In the special case when new units arrive rarely, the DAG will look almost like a chain, with only occasional forks and quick merges. Like in blockchains where each new block confirms all previous blocks (and transactions therein), every new child unit in the DAG confirms its parents, all parents of parents, parents of parents of parents, etc. If one tries to edit a unit, he will also have to change its hash. Inevitably, this would break all child units who reference this unit by its hash as both signatures and hashes of children depend on parent hashes.

Therefore, it is impossible to revise a unit without cooperating with all its children or stealing their private keys. The children, in turn, cannot revise their units without cooperating with their children (grandchildren of the original unit), and so on. Once a unit is broadcast into the network, and other users start building their units on top of it (referencing it as parent), the number of secondary revisions required to edit this unit hence grows like a snowball. That’s why we call this design Byteball (our snowflakes are bytes of data). Unlike blockchains where issuing a block is a rare event and only a privileged caste of users is in practice engaged in this activity, in a new Byteball unit starts accumulating confirmations immediately after it is released and confirmations can come from anyone, every time another new unit is issued.

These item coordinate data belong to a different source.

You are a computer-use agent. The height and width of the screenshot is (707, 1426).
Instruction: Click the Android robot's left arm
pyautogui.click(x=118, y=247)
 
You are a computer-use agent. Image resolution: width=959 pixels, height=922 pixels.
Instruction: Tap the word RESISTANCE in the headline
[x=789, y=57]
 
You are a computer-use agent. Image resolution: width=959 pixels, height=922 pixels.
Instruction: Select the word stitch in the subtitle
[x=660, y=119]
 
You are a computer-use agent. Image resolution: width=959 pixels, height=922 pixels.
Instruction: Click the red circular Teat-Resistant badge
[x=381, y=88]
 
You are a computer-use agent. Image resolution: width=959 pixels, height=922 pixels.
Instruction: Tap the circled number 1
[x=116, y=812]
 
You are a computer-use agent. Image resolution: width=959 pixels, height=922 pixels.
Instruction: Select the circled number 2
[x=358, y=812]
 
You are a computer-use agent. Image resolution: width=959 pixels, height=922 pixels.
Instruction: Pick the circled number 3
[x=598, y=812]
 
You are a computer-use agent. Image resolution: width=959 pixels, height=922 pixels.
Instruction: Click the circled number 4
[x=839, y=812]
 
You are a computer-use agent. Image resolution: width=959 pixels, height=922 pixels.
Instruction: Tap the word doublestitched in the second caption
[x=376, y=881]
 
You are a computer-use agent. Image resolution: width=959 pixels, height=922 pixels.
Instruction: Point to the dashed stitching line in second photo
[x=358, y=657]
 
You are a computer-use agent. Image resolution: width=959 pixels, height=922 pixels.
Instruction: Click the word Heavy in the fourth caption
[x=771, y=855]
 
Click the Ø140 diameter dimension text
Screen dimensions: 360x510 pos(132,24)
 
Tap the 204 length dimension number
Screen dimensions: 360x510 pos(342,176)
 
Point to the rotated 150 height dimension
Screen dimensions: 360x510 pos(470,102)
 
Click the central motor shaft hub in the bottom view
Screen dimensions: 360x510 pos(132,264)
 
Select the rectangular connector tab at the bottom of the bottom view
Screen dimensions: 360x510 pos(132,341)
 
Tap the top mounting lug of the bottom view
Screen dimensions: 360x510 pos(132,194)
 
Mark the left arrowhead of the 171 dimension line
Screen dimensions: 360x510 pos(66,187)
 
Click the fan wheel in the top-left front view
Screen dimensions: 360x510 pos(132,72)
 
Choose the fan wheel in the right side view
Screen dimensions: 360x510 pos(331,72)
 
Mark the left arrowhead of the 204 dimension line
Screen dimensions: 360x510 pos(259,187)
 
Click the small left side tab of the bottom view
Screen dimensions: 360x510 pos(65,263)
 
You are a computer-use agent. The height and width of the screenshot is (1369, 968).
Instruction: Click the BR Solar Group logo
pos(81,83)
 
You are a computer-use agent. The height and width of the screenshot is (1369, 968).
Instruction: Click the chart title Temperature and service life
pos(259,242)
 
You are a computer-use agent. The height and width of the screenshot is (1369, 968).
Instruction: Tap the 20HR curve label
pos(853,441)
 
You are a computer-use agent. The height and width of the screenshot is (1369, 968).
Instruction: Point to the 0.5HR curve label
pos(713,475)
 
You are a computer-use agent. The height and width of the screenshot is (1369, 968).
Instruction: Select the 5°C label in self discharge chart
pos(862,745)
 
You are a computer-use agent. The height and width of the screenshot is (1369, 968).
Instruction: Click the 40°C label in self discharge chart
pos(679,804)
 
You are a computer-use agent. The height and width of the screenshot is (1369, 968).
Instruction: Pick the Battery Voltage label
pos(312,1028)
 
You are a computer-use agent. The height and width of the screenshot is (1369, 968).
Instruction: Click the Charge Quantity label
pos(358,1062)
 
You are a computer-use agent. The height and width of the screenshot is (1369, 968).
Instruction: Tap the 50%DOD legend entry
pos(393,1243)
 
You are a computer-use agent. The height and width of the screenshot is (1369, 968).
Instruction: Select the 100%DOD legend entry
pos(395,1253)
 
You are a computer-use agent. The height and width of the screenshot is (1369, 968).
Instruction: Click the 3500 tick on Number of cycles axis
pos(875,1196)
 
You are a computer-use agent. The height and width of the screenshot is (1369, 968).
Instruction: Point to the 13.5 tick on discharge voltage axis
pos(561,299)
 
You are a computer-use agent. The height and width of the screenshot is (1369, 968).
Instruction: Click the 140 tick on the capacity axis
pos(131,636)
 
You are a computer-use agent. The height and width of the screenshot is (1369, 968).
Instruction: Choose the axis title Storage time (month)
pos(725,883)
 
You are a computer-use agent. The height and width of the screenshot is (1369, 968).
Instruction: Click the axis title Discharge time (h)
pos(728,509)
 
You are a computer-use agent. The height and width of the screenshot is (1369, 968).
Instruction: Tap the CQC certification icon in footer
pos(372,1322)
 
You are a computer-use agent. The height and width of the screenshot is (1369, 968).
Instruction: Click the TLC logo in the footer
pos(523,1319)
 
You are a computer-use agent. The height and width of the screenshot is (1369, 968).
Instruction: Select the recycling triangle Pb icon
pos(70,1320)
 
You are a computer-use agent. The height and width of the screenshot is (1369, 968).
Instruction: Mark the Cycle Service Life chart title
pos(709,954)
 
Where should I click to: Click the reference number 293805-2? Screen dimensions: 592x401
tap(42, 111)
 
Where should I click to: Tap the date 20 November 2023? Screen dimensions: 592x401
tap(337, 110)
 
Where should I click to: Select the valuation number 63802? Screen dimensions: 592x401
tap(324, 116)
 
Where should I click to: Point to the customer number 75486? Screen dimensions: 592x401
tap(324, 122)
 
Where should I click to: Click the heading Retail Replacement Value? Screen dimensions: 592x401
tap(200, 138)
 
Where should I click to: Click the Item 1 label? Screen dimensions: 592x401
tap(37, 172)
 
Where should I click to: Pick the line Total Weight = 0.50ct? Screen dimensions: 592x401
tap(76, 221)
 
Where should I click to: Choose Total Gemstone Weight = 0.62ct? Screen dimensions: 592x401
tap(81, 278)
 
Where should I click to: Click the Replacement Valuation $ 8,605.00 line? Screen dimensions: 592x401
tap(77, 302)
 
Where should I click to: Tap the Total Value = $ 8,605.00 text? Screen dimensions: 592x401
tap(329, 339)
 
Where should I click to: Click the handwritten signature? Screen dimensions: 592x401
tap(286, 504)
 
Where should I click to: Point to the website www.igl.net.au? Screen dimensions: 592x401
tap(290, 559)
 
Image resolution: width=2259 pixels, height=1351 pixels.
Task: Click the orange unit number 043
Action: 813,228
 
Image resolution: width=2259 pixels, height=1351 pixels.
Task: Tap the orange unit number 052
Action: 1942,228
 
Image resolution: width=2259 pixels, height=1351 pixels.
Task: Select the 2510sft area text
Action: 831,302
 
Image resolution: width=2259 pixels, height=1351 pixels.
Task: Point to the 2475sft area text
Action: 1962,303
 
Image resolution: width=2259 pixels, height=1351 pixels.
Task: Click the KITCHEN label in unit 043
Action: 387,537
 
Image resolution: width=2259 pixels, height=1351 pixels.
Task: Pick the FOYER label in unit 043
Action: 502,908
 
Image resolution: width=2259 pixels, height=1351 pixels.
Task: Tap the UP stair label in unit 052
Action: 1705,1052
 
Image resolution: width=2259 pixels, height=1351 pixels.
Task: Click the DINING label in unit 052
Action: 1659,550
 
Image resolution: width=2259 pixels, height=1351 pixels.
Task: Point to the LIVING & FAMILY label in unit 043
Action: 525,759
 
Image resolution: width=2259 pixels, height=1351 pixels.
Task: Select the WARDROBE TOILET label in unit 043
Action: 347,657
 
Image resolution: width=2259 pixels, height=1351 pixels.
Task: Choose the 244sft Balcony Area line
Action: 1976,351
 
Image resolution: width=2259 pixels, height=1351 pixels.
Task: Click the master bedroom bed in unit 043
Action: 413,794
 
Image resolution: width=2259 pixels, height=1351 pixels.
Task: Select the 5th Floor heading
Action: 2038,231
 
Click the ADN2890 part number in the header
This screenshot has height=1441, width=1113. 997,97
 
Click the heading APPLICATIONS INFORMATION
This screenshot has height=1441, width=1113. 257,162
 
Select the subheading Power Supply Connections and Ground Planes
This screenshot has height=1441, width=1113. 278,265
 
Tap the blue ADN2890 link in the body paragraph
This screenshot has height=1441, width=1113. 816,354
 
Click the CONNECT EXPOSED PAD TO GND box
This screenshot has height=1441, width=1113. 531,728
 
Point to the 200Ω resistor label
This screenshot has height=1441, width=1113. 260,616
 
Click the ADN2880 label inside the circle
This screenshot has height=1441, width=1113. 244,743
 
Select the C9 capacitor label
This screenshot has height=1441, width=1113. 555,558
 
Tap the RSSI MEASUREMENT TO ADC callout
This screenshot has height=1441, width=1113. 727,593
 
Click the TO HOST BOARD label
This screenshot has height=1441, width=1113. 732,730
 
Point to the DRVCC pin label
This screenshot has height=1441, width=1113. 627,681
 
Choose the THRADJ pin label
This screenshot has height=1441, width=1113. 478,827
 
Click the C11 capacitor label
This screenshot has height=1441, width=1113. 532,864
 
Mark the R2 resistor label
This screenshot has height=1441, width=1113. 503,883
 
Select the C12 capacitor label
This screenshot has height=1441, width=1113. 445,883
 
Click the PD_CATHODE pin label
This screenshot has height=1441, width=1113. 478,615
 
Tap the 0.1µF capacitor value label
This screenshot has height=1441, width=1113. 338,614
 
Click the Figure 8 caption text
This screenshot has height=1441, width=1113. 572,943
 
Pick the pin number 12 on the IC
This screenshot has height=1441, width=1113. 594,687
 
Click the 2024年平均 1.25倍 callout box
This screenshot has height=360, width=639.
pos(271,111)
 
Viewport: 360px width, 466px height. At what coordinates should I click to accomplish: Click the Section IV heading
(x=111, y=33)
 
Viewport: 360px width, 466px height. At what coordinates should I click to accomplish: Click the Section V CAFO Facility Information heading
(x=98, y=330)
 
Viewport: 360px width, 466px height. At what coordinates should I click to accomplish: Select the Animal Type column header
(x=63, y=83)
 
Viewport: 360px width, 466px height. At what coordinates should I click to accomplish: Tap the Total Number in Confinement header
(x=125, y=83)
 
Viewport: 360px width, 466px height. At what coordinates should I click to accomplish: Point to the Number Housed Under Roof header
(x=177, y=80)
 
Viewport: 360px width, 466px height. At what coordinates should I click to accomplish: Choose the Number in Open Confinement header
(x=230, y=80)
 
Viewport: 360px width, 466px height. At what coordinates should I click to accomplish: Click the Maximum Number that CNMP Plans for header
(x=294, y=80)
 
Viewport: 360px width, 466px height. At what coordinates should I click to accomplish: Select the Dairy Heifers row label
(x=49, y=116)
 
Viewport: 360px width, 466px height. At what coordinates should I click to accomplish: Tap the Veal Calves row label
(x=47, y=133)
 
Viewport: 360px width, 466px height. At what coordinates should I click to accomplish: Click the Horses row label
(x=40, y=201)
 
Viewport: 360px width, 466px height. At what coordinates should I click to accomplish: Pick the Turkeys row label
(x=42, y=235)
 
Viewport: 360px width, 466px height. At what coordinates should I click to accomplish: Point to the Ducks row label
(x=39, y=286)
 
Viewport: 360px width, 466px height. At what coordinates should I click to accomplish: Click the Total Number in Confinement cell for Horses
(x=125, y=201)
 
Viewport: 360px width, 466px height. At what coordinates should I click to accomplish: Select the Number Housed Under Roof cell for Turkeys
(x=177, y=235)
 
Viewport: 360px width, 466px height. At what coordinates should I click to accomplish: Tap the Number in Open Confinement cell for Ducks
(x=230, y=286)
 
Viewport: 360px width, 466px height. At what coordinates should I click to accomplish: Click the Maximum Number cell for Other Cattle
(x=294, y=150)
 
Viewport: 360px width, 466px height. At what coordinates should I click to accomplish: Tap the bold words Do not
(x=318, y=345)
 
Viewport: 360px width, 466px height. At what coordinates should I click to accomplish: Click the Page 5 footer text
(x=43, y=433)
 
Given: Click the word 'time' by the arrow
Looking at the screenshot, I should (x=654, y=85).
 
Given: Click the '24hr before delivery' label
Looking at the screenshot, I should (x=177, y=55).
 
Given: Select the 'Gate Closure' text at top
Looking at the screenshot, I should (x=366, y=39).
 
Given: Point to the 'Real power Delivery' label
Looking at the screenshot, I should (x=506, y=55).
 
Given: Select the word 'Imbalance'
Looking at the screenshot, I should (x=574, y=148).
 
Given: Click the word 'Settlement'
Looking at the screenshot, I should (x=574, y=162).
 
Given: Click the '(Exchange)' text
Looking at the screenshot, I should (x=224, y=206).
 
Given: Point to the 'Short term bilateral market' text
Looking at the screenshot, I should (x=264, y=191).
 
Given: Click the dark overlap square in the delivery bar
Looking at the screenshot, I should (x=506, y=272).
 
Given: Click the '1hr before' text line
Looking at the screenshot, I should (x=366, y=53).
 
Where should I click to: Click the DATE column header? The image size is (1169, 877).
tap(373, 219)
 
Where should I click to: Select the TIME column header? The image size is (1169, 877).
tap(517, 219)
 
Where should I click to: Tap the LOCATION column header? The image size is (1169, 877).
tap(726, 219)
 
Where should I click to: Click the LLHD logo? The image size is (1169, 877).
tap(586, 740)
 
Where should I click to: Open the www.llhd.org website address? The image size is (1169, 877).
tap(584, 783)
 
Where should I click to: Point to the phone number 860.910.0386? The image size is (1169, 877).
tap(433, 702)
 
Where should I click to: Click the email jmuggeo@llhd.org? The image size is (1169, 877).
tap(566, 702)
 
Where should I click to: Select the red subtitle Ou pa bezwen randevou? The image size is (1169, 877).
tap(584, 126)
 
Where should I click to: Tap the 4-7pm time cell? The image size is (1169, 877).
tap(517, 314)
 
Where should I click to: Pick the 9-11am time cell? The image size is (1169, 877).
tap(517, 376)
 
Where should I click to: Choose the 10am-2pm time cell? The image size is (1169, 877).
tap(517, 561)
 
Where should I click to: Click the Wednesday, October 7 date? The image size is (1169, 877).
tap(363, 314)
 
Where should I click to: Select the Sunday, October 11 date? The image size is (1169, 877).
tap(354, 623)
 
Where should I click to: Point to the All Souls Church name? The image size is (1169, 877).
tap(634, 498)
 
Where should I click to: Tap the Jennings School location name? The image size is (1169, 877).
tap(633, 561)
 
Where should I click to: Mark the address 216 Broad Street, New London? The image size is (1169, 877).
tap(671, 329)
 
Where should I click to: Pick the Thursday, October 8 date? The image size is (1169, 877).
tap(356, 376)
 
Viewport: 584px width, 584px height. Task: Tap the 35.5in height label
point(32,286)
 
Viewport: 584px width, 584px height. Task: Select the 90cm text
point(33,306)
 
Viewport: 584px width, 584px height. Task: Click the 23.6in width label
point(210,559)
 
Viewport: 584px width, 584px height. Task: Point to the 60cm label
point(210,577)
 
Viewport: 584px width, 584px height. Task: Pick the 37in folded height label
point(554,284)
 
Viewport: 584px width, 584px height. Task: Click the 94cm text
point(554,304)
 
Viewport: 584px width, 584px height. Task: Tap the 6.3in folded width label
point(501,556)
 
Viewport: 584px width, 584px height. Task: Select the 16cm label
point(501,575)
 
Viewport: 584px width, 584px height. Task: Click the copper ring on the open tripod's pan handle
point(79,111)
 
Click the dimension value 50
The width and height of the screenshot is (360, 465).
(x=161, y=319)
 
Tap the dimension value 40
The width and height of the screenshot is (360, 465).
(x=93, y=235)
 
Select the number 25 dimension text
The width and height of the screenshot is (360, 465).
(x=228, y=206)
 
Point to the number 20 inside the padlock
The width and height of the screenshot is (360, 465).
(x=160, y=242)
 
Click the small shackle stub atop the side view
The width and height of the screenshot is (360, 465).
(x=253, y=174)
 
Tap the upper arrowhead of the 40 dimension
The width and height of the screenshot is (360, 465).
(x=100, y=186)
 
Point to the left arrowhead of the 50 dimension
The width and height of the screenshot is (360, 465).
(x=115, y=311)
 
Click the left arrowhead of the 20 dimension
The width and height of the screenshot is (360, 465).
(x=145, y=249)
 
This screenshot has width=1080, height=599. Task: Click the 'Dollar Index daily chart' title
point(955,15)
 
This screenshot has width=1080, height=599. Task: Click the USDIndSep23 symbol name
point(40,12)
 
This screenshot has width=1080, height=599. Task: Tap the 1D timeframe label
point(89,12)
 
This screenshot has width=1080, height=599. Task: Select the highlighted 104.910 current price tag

There is no two-tier system of ordinary users and miners. Instead, users help each other: by adding a new unit its author also confirms all previous units. Unlike Bitcoin, where an attempt to revise a past transaction requires a large computational effort, an attempt to revise a past record in Byteball requires coordination with a large and growing number of other users, most of whom are anonymous strangers. The immutability of past records is therefore based on the sheer complexity of coordinating with such a large number of strangers, who are difficult to reach, have no interest in cooperation, and where every single one of them can veto the revision.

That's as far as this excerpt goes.